The project for the new ASPs, which was meant to replace currently deployed radiation detectors, was scrapped when the device did not pass field validation tests in 2009 and 2010. In tests, the ASPs triggered false alarms from naturally occurring radioactive material in granite and kitty litter. The DHS officially cancelled the program in October 2011.
Because preventing terrorists from smuggling radiological or nuclear material into the U.S. is a national priority, the GAO was asked to conduct a review on the ASP project to find out more about its cancellation.
The GAO review found analytical weaknesses related to the testing and program cancellation, including inconsistencies in the analysis of the DNDO related to settings used for the ASP test. The DHS does not currently have processes in place to make sure that lessons learned reviews are conducted or disseminated following the cancellation of a program.

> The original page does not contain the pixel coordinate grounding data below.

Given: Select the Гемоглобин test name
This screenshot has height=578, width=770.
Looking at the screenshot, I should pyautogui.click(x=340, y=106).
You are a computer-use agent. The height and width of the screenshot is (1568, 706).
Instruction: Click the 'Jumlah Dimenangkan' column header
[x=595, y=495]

The GAO said that lessons learned reviews can help identify reasons why certain programs were cancelled. While the DHS did end up directing the DNDO to conduct a lessons learned review, the DHS has no process in place for disseminating such reports.
"DHS should require lessons learned reviews and develop processes to ensure such reviews are done in a timely manner and the results disseminated throughout the department," the GAO said. "DHS agreed with all of GAO's recommendations and has planned and taken some actions to address them."